(Collected data entries)

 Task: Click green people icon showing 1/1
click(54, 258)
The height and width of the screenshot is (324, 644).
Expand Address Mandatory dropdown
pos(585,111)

* Work request: Repeat every entry exactly, please.

* Completed task:
 Task: Click green people icon showing 1/1
click(54, 258)
The height and width of the screenshot is (324, 644).
Expand Address Mandatory dropdown
pos(585,111)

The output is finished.